I work in the field of computational biology. I apply advanced machine learning and statistical modeling techniques on massive amounts of biomedical data. In my Ph.D. work I focused on building and refining models of molecular networks and in applying these models to address biological and medical problems.
Using the Molecular Network to Analyze Common Hereditary Disorders
Common complex hereditary disorders are believed to be both multifactorial and heterogeneous. Traditional methods of genetic analysis, which work successfully on "simple" Mendelian disorders in which variation at a single genomic locus almost deterministically influences whether the individual will get the disease, fail when applied to complex (multifactorial and heterogeneous) diseases. We propose an extension of the classical linkage formalism based on an intuitive assumption that the loci that contribute to the risk of given common disorders are functionally related and, therefore, the corresponding genes and proteins form a tight cluster in a molecular network.

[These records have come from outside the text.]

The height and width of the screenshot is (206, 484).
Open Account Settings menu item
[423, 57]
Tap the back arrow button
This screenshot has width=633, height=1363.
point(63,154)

There are multiple sources of information about molecular interactions, with the scientific literature and large scale yeast two-hybrid assays being among the most utilized today. These two sources of knowledge describing the same biological phenomena have distinct respective biases and error patterns. For example, biologists tend to publish studies on areas of the network that have been popular at some time (e.g., neighborhoods of genes implicated in certain human diseases), while the high-throughput yeast two-hybrid screen is not equally easy to apply across all proteins (e.g., the yeast two-hybrid method is known not to work for membrane proteins). Hence, it is reasonable to hypothesize that describing and analyzing the two data sources in the context of a unified probabilistic model will lead to better coverage and potentially higher quality networks. We built a composite model with separate probabilistic components describing the discovery and publication of statements about molecular interactions in the literature, the process of generating results from high-throughput experiments, and a model of protein-protein interactions. The protein-protein interaction component connects the whole model and is based on features of the proteins. Fitting the joint model to the available data allows us to estimate the error rates associated with the text-mined and yeast two-hybrid datasets and predict novel protein-protein interactions.
Biomedical Text-mining
The Biomedical literature is a rich source of unstructured data about molecular interactions. Both the tremendous growth of the scientific literature and the need to look at the biological systems at a global/system level call for automated approaches for extracting information locked in text form. In our group we have developed the GeneWays system which addresses this need.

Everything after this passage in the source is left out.